#### BLOC DE TEXTE:
II. L'IMPORTANTE DYNAMIQUE CONSTATÉE DES CRÉDITS DE LA MISSION « SOLIDARITÉ, INSERTION ET ÉGALITÉ DES CHANCES » SUR LES DERNIÈRES ANNÉES EST RÉVÉLATRICE DE NOS FRAGILITÉS

A. LA SUCCESSION DE DISPOSITIFS D'URGENCE NE FAIT PAS UNE POLITIQUE SOCIALE

Les crédits de la mission « Solidarité, insertion et égalité des chances » se caractérisent par un taux de croissance annuel moyen très élevé (10 %).

Comme l'illustre le graphique ci-après, cette dynamique est largement liée à la mobilisation de la mission pour financer la réponse à des situations d'urgence économique et sociale .

L'augmentation à 90 euros du bonus individuel de la prime d'activité avait ainsi constitué en 2019 l'un des principaux vecteurs utilisés par le Gouvernement pour répondre à l'urgence sociale exprimée par le mouvement des « gilets jaunes ». Cette mesure représente un coût annuel pérenne d'environ 4,4 milliards d'euros.

L'exercice 2020 avait ensuite été marqué par le financement d'une série de mesures d'urgence en réponse à la crise sanitaire, avec l'ouverture de 2,7 milliards d'euros en lois de finances rectificatives , au premier rang desquelles les aides exceptionnelles de solidarité (AES) en faveur des ménages modestes (1,9 milliard d'euros) , ainsi qu'un plan d'urgence en faveur de l'aide alimentaire (94 millions d'euros), de l'aide sociale à l'enfance (50 millions d'euros) et de lutte contre les violences conjugales dans le contexte des confinements (4 millions d'euros).

#### CONSIGNE ÉCRITE 1:
D'après le texte sur les crédits de la mission « Solidarité, insertion et égalité des chances », quel est le coût annuel pérenne de l'augmentation à 90 euros du bonus individuel de la prime d'activité ?

(Coordonnées des éléments)
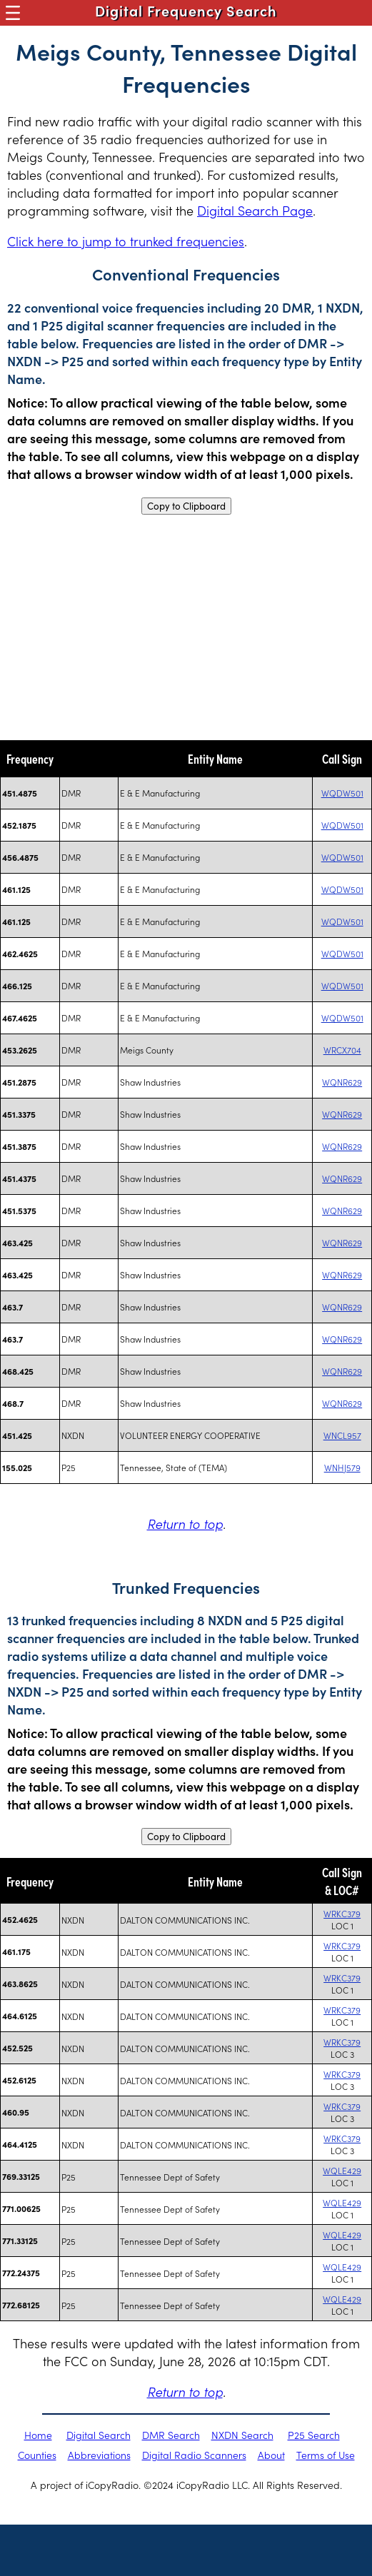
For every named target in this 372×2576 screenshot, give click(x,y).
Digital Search (98, 2435)
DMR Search (171, 2435)
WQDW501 (342, 793)
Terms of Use (325, 2455)
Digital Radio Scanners (194, 2455)
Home (38, 2435)
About (271, 2455)
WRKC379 (342, 1913)
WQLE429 (342, 2170)
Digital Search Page (255, 210)
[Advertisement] (186, 627)
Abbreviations (99, 2455)
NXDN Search (242, 2435)
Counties (37, 2455)
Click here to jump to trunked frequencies (125, 241)
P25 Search (314, 2435)
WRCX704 (342, 1050)
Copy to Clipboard (186, 506)
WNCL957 (342, 1435)
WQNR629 (342, 1082)
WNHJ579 (342, 1467)
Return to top (185, 1523)
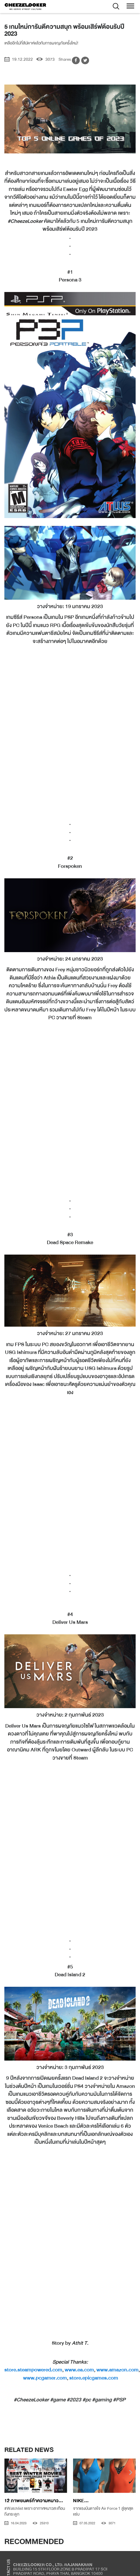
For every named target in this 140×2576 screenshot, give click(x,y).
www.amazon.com (117, 2369)
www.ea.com (79, 2369)
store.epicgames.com (93, 2377)
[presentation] (9, 2473)
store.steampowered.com (33, 2369)
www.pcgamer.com (45, 2377)
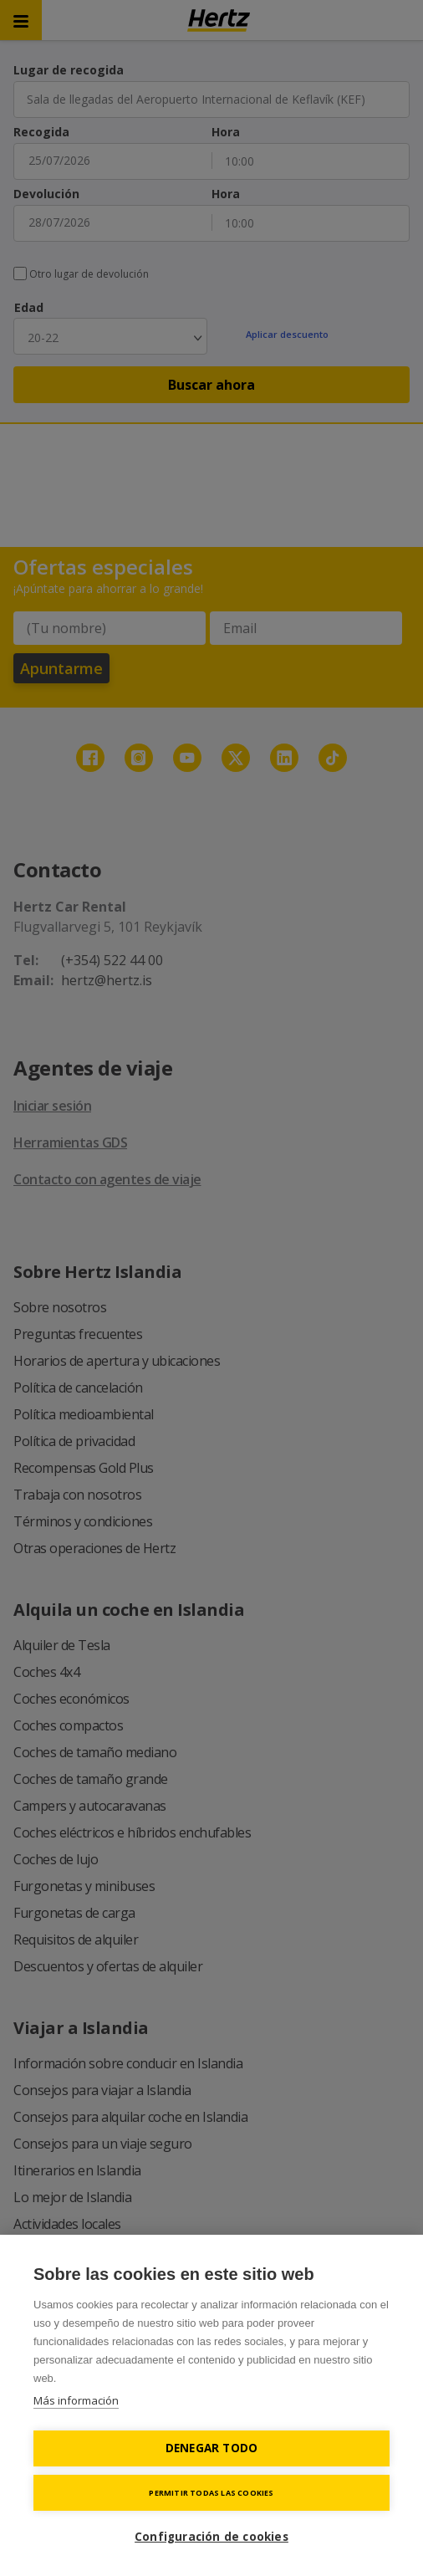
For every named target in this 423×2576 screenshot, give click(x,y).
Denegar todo (211, 2448)
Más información (76, 2400)
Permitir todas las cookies (211, 2492)
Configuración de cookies (211, 2536)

#### CONSIGNE ÉCRITE 2:
Renvoyez chaque ligne des enregistrements qui contient la chaîne « Search ».

#### RÉPONSE ÉCRITE 1:
Environ 4,4 milliards d'euros.

#### RÉPONSE ÉCRITE 2:
Digital Search (98, 2435)
DMR Search (171, 2435)
Digital Search Page (255, 210)
NXDN Search (242, 2435)
P25 Search (314, 2435)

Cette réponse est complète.